Luego llega el momento del diagnóstico. En este caso, le toca emitir el «veredicto» a un psiquiatra de prestigio en mi ciudad (también artista, por cierto) y habla no sé si con sinceridad o para quedar bien, no estoy seguro del todo. Como cada uno se queda con lo que quiere, yo me quedo con lo que creo más sincero de su discurso, una palabra que he empleado antes: «puerilidad». ¿Qué dirán los psiquiatras y psicólogos en días venideros?
A mí, después de ver la obra con su diagnóstico incorporado, todo me resulta un acto absoluto de vanidad pretenciosa. ¿De verdad alguien diseña una obra con un proceso artístico para que se lo diagnostiquen? ¿Hacen falta cuatro días y cuatro profesionales? ¿De verdad es necesario un diagnóstico?
El psiquiatra acaba y es aplaudido en su intento. Luego, el «autor» nos invita a dibujar las sillas en las que estamos sentados. Después proyectan unos cuantos dibujos elegidos y nos los explica, por si no hemos entendido y atendido lo suficiente. No tengo palabras para ese momento, lo confieso. A todo esto, no paro de mirar el reloj. En una cosa tiene razón el autor: es esta una obra para probar nuestra paciencia, para ajustar nuestros nervios a la exasperación.

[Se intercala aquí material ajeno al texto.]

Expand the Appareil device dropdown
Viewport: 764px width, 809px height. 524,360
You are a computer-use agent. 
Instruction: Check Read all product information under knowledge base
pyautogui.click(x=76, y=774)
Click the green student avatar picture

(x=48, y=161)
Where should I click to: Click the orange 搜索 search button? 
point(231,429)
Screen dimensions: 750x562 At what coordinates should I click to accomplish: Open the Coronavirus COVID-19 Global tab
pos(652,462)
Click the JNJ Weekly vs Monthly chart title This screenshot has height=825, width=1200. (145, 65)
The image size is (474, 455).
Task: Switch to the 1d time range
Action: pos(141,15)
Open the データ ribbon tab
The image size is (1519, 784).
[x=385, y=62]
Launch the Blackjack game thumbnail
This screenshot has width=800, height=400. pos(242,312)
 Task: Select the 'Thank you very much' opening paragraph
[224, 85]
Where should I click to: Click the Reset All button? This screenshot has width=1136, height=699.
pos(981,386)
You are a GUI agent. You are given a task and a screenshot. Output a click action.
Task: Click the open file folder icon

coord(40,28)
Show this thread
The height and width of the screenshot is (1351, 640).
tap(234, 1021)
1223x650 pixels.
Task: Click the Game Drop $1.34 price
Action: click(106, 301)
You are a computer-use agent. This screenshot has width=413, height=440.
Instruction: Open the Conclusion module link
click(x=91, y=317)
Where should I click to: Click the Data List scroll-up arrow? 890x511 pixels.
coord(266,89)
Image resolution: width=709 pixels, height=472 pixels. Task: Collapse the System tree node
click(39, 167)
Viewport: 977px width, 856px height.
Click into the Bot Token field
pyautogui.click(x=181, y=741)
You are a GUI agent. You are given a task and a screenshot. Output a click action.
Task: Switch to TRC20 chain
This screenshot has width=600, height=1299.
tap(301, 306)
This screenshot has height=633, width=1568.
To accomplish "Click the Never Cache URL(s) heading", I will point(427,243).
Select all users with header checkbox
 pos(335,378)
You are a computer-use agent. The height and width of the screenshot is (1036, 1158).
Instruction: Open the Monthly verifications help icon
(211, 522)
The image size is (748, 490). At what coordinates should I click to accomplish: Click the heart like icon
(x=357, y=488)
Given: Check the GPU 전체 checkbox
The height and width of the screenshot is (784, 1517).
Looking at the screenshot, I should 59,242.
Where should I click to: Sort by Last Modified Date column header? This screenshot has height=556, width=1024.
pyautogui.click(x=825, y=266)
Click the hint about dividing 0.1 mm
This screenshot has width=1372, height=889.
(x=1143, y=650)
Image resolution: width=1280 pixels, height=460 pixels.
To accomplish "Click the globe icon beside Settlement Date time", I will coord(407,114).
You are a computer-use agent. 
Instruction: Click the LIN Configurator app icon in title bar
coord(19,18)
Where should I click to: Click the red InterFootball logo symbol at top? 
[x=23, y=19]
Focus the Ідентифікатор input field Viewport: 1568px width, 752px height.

Para finalizar-finalizar, dice que la obra puede cambiar de signo cada día, que podemos ir otro día a comprobarlo. Yo tengo una sincera curiosidad y me pregunto si todo va a ser tan malo como la experiencia personal que he padecido. Algunas personas de mi alrededor (público, es conveniente decirlo, que sabe a lo que va y conoce lo que es el teatro experimental) esbozan una sonrisa. Una chica próxima susurra: «Ni de coña».
Cuando la obra acaba, ya de verdad, aplaude muy poca gente (otros ya se han ido). Y, yo que soy persona insegura por naturaleza, no me queda otra que preguntarme, sinceramente, si soy tonto, si soy insensible, si soy un tradicional o si me he perdido algo. No he compartido mi experiencia con otros espectadores, pero me gustaría muchísimo saber si le ha gustado a alguien y por qué. No puedo evitar deslindar placer de comprensión y de conocimiento. Lo reconozco.
Como estas líneas pueden resultar un poco duras, he de decir que tiendo a ser benévolo con las cosas que veo, leo y escucho, que me quedo con lo bueno y no me ensaño con lo negativo. Pero, ahora ya sí, me callo.